» What is required
Reproduce the rows in full, starting at the line containing "Image resolution: width=948" and ending at the line containing "will (78, 152).", and move each coordinate in the answers by adding 3 to it.

» Material for the task
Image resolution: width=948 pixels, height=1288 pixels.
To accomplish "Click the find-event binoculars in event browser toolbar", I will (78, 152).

--

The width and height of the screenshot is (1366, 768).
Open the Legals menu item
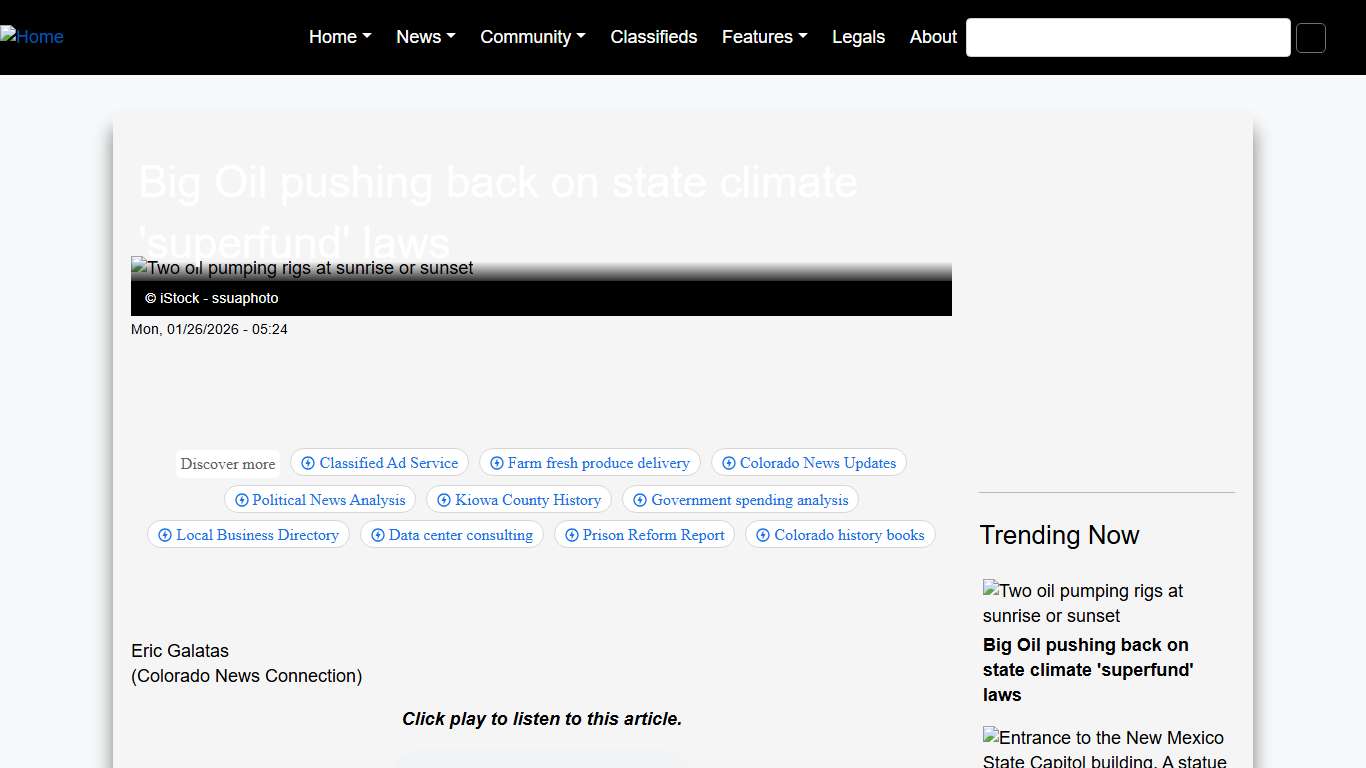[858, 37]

---

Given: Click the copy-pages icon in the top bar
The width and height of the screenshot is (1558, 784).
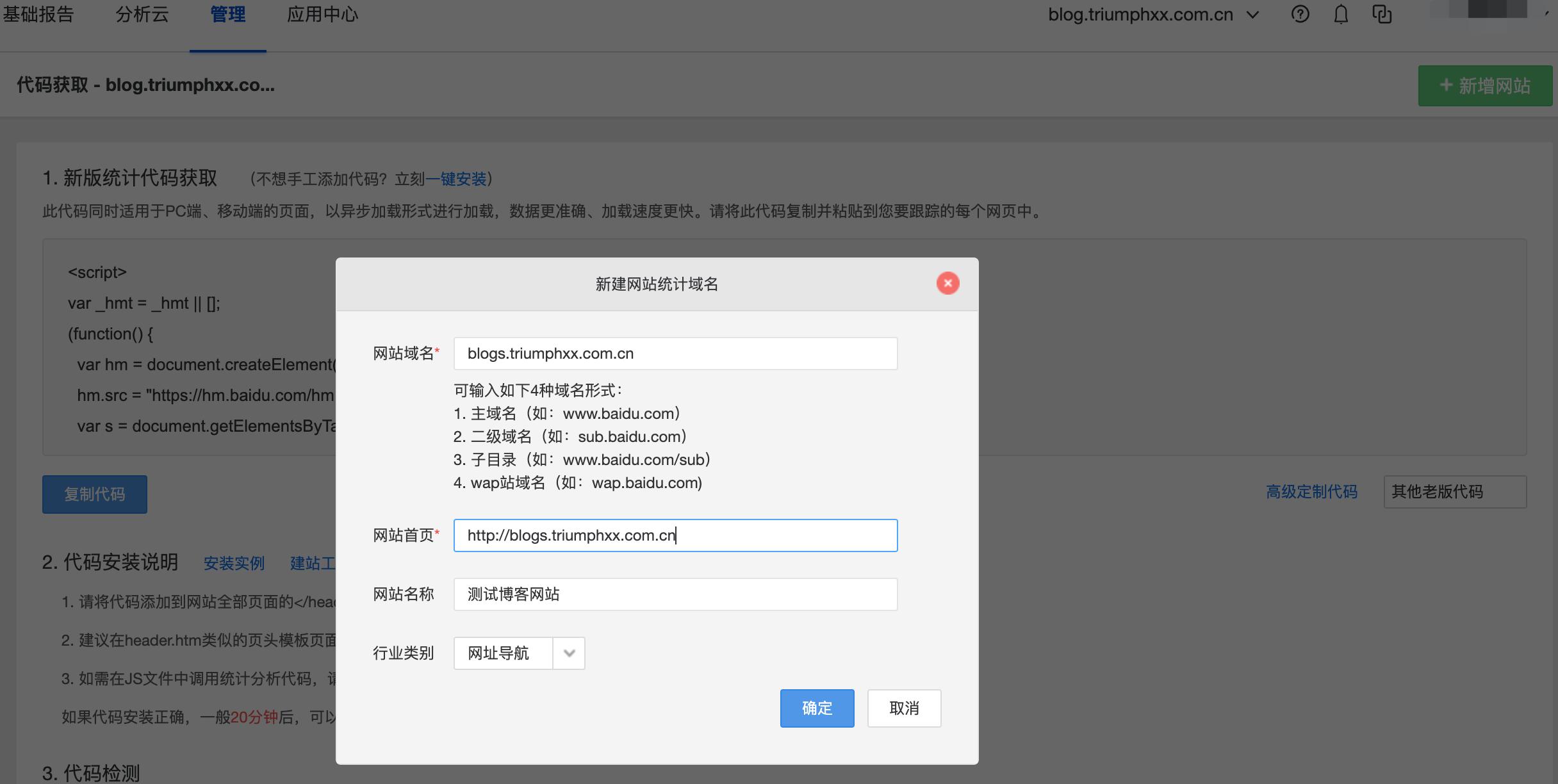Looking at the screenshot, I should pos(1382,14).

» Response
Image resolution: width=948 pixels, height=1288 pixels.
To accomplish "Click the find-event binoculars in event browser toolbar", I will (81, 155).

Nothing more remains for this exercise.